Sekelompok pemuda mengaku prihatin dengan kondisi alam yang tak lagi bersahabat dalam lingkup ekologis ini. Mereka yang tergabung dalam aktivis lingkungan “Jaga Rimba”, telah mengedukasi warga hingga menjaga hutan lindung yang terlanjur gundul. Bahkan, secara bergantian, mereka menginap di Selter Konservasi Jaga Rimba di ketinggian 2010 mdpl.
Abdul Rozak, selaku pembina aktivis lingkungan “Jaga Rimba” mengaku, bersama kelompoknya yang berjumlah 160 orang ia terus melakukan giat konservasi, patroli, penanaman bibit pohon dan perawatan serta penjagaan hutan lindung di wilayah Kecamatan Sirampog.

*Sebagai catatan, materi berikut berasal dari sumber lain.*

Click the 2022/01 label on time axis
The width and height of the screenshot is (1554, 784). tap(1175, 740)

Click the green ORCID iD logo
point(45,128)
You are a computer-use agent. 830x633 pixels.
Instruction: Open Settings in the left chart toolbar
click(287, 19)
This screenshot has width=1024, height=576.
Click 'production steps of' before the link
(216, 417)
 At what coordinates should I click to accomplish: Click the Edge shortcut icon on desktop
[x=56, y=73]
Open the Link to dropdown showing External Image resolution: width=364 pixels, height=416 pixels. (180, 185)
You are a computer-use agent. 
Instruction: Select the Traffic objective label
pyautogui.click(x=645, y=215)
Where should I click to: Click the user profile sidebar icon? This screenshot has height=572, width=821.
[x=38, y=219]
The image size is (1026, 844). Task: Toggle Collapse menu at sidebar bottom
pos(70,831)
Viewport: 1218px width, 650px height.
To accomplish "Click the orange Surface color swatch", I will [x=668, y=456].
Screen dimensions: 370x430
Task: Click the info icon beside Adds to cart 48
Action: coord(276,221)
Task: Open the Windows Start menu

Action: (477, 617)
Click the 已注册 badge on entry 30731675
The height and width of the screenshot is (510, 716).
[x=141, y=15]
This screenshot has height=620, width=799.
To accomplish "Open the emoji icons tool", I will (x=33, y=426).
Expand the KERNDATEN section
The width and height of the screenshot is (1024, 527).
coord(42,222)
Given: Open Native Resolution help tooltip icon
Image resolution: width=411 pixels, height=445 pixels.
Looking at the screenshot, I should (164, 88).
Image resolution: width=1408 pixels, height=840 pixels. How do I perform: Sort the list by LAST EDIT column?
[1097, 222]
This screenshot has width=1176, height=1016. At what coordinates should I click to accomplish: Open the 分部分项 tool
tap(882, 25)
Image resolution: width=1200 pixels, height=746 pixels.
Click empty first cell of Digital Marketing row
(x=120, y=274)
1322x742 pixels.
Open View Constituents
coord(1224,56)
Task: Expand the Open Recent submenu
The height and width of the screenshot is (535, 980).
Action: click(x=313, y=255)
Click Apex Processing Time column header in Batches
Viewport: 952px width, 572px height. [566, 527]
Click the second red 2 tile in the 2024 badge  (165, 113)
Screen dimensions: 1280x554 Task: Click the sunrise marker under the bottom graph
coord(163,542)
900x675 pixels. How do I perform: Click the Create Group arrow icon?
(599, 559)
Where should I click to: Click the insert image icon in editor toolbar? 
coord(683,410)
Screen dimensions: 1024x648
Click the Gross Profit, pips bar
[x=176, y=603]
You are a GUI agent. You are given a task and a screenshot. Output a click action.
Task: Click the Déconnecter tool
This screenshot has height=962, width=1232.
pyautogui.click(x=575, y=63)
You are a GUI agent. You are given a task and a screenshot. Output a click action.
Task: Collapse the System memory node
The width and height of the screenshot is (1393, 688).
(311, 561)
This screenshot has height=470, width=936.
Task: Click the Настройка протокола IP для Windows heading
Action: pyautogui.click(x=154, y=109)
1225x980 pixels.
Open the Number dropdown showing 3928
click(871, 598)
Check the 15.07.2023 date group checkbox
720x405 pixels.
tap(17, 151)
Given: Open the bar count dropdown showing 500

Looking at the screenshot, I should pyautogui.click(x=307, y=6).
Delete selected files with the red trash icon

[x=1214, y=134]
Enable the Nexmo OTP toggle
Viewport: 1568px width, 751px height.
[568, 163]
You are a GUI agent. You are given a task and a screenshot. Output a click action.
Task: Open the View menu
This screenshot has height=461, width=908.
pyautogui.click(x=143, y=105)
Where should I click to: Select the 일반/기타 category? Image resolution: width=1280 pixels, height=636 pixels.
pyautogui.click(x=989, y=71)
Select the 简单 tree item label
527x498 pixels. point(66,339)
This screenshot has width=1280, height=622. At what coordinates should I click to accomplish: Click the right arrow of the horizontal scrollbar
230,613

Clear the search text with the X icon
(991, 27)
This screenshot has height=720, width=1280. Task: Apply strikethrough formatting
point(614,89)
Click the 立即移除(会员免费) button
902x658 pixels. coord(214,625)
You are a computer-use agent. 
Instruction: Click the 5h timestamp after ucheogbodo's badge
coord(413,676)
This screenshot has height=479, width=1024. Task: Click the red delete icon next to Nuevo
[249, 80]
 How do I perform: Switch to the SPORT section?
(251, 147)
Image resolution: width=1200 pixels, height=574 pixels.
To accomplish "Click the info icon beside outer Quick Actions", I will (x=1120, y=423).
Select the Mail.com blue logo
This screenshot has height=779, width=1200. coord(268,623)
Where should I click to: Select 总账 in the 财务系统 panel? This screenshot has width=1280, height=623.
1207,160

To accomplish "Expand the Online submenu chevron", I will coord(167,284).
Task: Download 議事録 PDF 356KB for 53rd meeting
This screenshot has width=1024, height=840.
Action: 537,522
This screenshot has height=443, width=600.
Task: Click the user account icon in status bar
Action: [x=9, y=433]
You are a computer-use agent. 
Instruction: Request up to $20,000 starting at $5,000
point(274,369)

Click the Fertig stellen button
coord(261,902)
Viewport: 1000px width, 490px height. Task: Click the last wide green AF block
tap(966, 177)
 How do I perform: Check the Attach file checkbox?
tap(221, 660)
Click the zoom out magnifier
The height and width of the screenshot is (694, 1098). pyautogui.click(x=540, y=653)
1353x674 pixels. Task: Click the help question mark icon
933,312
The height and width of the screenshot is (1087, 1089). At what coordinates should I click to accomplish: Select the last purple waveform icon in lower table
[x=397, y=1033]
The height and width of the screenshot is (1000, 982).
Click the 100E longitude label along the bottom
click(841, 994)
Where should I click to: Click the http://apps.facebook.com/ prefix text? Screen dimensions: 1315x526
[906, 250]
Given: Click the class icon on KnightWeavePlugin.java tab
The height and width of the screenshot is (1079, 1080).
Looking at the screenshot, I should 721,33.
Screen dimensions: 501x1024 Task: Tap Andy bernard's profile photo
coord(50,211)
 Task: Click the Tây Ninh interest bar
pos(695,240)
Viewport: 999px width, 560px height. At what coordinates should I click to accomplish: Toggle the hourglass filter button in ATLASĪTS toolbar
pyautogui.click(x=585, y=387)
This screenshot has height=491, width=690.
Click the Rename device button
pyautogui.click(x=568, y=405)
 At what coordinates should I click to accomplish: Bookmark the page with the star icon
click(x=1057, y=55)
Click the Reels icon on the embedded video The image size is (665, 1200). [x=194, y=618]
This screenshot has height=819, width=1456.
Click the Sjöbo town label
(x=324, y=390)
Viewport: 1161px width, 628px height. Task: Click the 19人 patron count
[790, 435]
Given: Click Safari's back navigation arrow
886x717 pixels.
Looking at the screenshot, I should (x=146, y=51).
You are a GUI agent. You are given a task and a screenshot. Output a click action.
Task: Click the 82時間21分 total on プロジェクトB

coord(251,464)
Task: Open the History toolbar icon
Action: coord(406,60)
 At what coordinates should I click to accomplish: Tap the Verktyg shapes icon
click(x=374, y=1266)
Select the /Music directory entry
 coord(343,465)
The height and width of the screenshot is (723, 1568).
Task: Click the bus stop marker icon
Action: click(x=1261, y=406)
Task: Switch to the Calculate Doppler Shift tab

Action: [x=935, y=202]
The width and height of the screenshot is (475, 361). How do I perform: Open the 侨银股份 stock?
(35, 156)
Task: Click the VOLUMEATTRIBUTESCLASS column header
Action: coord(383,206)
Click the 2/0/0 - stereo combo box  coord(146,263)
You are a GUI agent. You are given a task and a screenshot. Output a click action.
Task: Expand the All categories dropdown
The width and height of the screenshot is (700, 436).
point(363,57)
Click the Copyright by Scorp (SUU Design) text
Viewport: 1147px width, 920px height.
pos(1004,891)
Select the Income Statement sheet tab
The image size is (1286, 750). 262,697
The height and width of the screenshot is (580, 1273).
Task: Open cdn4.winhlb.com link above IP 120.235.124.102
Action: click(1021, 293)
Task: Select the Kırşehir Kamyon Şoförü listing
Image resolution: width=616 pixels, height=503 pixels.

Semua kegiatan itu dilakukan secara mandiri dan swadaya tanpa campur tangan pemerintah. Bahkan mereka juga tak lelah mengedukasi warga untuk menjaga ekosistem alam pegunungan.
“Sekitar tanggal 17 Agustus 2023, saya kedatangan tamu misterius, merokok bareng. Tamu itu menyampaikan pesan, kalau saudara yang di atas masih tetap rusak alam, akan dikirimi bencana, penyakit, dan nasib melarat semelarat melaratnya,” kata Rozak, Jumat 9 Mei 2025.